But rather than being apologetic about their Latino background, Latino Republicans need to demonstrate pride in their culture and assimilate it into the GOP like Scott-Irish did. Southern “Jacksonenas Scott-Irish never apologized for their culture to be included in the Republican base; as such, Latinos should not deny their cultural as a prerequisite to join the Republican Party. Democrats began losing the Scots-Irish vote when they shifted to courting the black vote. That shift ended the Democrats’ hold on the South, where many Scots-Irish lived.

Andrew Jackson’s revolutionary ideal’s of representation for the “humble” masses over the powerful; this attitude is an identity cultural politics, which it has nothing to do with taxes, and more with cultural values important to one specific group of people. It is these values that are passed from generation to generation regardless of party affiliation.

As a result, the Jacksoneans Scot-Irish bloc did not have to change their values, but rather it was the Republican Party that moved to embrace the values of Scotch-Irish. And this is the formula that needs to be duplicated with Latinos in the South whose culture and history are attached to one bloc of states in Southwest—a Latino Southwestern corridor.

Our Latino southwest corridor stretches from Texas to California and Colorado and Nevada.

Michael Barone, a scholar and historian at the American Enterprise Institute, noticed that the Southern Scott-Irish have shifted parties many times, always going with the party that speaks to their cultural values in the South. It is the respect that both parties pay to this group’s culture that makes the Scott-Irish stick with one party over another.

In a Jeffersonean tradition, being Republican means that the federal government, or the national party, has no right to go around the country telling groups or states how to manage their affairs or culture—States Rights. In a Hamiltonean Republican tradition, the Constitution is the Supreme law of the land. And Latino culture in the US embodies both of these values. So the RNC should have no role in demanding, or favoring, one culture over another; it is the other way around. The Republican party needs to embody and embrace the culture of Latinos.

INSTRUCTION: Revise the passage on Latino Republicans, starting at "Andrew Jackson’s revolutionary" and ending at "Latino Southwestern corridor.", so that "values" is replaced by "traditions" throughout.

DATASET EXTRACT:
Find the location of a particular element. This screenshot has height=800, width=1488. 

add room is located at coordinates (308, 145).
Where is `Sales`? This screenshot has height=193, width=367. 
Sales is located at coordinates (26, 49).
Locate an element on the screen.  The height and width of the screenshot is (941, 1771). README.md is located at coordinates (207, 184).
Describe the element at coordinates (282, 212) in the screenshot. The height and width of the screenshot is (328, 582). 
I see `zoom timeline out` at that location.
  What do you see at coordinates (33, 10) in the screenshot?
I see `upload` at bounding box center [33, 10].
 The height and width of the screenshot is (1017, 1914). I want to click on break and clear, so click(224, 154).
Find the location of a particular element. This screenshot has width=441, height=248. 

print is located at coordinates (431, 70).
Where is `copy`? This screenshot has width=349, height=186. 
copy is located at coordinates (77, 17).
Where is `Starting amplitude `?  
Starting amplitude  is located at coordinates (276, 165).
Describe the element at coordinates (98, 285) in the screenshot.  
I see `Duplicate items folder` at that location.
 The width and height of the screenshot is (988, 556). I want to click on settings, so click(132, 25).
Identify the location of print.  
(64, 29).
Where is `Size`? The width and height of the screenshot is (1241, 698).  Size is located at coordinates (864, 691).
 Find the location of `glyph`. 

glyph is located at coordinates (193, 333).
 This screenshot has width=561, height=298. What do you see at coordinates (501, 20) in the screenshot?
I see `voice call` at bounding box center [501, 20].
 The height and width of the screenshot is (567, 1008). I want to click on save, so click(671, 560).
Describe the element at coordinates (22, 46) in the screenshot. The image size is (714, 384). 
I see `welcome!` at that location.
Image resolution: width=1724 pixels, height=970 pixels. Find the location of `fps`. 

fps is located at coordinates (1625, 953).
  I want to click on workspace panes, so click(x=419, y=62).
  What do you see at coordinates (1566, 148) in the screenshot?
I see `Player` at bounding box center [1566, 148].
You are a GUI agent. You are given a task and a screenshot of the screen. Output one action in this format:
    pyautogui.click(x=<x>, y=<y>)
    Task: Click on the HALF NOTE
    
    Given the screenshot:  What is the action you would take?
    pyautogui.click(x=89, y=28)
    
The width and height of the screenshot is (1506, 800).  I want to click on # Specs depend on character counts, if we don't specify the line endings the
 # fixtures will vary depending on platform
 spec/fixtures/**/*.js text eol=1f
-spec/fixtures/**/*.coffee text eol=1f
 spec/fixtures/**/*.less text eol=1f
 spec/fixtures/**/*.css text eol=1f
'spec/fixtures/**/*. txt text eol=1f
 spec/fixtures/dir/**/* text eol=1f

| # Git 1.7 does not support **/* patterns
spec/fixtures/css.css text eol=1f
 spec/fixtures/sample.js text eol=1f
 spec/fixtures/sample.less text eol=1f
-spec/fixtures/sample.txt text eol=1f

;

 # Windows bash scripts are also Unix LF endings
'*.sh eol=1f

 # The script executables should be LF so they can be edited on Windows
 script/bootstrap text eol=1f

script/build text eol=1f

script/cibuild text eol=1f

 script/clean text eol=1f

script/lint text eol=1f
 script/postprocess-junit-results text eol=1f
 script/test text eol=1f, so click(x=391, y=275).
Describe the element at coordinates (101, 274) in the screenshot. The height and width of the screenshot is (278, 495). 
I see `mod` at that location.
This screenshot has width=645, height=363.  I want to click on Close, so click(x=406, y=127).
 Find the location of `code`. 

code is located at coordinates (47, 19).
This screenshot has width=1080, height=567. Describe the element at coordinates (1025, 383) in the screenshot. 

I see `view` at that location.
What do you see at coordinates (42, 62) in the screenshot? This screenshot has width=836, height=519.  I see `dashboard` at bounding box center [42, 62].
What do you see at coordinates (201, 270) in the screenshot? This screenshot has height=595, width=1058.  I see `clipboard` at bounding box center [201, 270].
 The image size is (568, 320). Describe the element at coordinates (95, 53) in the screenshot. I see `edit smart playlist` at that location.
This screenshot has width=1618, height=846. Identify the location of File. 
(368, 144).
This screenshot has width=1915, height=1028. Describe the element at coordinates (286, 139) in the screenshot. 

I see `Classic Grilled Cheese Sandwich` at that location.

THE COMPLETED TASK:
Andrew Jackson’s revolutionary ideal’s of representation for the “humble” masses over the powerful; this attitude is an identity cultural politics, which it has nothing to do with taxes, and more with cultural traditions important to one specific group of people. It is these traditions that are passed from generation to generation regardless of party affiliation.

As a result, the Jacksoneans Scot-Irish bloc did not have to change their traditions, but rather it was the Republican Party that moved to embrace the traditions of Scotch-Irish. And this is the formula that needs to be duplicated with Latinos in the South whose culture and history are attached to one bloc of states in Southwest—a Latino Southwestern corridor.